Prior to the discussion, students journaled in their Commonplace notebooks about the prominence and significance of the number three in the scene of the play. 

“I think it is important for students to read Shakespeare in class because it allows them to understand that Shakespeare’s work is not just a book, it’s an experience,” Sophomore English teacher Angelica Allen said. “Othello hits on a lot of the themes that we focus on in sophomore literature which is marginalization, oppression, and the other.”

Sophomores are familiar with Shakespeare’s work and writing style, as they read Julius Caesar in their freshman year English course. 

“I like reading Othello because a lot of themes in the play draw parallels to our modern lives,” sophomore Mira Chawla said. “It also makes interesting statements about concepts like race, gender, and social status.”
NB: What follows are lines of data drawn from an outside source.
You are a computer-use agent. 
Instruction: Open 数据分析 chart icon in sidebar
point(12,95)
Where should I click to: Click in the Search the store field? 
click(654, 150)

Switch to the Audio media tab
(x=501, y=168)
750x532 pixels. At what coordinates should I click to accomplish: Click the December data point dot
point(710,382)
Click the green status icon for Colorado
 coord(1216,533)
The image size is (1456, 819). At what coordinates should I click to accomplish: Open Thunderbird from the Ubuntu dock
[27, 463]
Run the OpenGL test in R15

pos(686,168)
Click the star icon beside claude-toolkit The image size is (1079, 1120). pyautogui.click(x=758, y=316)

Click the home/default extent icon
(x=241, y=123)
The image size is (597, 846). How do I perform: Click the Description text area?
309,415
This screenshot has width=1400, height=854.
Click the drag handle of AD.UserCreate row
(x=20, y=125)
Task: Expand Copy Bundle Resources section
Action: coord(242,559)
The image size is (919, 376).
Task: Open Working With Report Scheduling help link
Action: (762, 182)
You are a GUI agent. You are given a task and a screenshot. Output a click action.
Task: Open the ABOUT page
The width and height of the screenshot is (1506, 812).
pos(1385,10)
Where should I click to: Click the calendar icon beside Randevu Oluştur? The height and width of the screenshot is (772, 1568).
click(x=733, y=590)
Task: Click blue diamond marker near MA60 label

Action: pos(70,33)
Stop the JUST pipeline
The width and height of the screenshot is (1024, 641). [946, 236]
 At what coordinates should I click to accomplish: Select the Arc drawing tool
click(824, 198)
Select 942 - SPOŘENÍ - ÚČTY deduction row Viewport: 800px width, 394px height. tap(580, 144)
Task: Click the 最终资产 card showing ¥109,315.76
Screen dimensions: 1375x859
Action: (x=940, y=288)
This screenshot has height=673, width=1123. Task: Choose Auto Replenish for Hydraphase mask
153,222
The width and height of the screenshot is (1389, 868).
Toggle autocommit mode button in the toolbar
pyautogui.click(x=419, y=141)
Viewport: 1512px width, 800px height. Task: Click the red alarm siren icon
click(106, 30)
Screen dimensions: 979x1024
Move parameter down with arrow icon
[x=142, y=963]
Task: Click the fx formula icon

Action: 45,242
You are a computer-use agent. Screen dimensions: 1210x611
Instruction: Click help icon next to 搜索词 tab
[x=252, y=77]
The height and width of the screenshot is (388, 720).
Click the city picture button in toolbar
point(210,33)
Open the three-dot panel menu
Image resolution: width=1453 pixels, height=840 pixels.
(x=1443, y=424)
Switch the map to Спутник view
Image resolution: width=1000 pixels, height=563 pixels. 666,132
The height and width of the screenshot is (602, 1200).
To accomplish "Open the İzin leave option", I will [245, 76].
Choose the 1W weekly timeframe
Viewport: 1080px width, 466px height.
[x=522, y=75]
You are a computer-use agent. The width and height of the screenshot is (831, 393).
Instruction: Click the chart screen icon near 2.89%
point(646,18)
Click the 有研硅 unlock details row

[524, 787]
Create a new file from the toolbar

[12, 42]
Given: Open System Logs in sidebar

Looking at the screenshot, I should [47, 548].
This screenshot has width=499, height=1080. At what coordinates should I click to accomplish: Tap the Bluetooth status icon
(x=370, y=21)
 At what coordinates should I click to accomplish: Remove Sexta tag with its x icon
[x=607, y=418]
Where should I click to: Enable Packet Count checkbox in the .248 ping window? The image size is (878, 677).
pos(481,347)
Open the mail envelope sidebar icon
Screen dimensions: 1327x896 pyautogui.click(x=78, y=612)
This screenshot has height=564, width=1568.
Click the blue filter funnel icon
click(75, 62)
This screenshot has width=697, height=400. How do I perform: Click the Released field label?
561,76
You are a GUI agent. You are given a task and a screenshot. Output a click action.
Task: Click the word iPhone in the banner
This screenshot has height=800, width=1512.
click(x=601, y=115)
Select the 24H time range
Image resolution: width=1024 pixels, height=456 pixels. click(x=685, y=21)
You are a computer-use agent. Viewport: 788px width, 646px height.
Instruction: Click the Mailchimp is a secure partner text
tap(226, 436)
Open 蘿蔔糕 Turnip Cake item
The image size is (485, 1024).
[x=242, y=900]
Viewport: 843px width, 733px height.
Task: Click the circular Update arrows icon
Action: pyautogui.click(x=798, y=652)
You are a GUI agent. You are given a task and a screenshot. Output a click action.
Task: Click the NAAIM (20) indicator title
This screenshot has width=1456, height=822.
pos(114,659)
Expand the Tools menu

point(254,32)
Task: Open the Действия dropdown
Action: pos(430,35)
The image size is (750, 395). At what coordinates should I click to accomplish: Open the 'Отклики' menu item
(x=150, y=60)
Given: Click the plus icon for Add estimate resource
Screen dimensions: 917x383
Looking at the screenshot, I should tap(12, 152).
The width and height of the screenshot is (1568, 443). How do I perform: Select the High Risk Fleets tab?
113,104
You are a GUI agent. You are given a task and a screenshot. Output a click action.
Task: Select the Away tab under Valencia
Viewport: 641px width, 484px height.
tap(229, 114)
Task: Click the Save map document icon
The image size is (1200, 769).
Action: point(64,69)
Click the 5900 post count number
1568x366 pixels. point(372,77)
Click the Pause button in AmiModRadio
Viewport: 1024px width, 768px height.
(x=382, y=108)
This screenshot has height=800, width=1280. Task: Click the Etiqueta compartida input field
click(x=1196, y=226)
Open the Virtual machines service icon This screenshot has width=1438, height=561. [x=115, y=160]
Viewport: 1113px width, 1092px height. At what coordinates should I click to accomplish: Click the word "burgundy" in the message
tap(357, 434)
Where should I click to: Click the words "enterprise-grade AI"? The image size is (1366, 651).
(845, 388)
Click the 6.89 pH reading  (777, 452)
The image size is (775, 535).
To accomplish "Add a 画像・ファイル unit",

Students are expected to read an average of five to seven pages for homework each night and come to class with thoughtful annotations that are discussed as a class. 

“I think that Shakespeare’s writing can be extremely foreign and complicated at times,” sophomore Beza Geberesilassie said. “However, having required annotations pushes me to carefully read the text and in turn, allows me to have a deeper understanding of the storyline.”

Next class, students plan to interpret and act out the scene to display their understanding of the book. 

“Shakespeare is such an interesting and unique part of the literary genre as a whole,” Allen said. “It’s also really challenging, especially the older you get, it doesn’t get easier to read which is why it is beneficial to read it in class where we can act it out in a fun and engaging way.”